Study material Block Start

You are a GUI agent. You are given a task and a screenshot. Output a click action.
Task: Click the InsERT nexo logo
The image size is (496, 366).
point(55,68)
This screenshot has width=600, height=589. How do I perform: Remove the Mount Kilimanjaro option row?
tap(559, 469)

Study material Block End
Study material Block Start

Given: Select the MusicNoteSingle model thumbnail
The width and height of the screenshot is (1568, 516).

Study material Block End

_Work to complete_
From the records above, transcribe exactly the run of lines that opens with the line holding "Given: Select the" and closes with the line holding "The width and", both included.

_Problem solution_
Given: Select the MusicNoteSingle model thumbnail
The width and height of the screenshot is (1568, 516).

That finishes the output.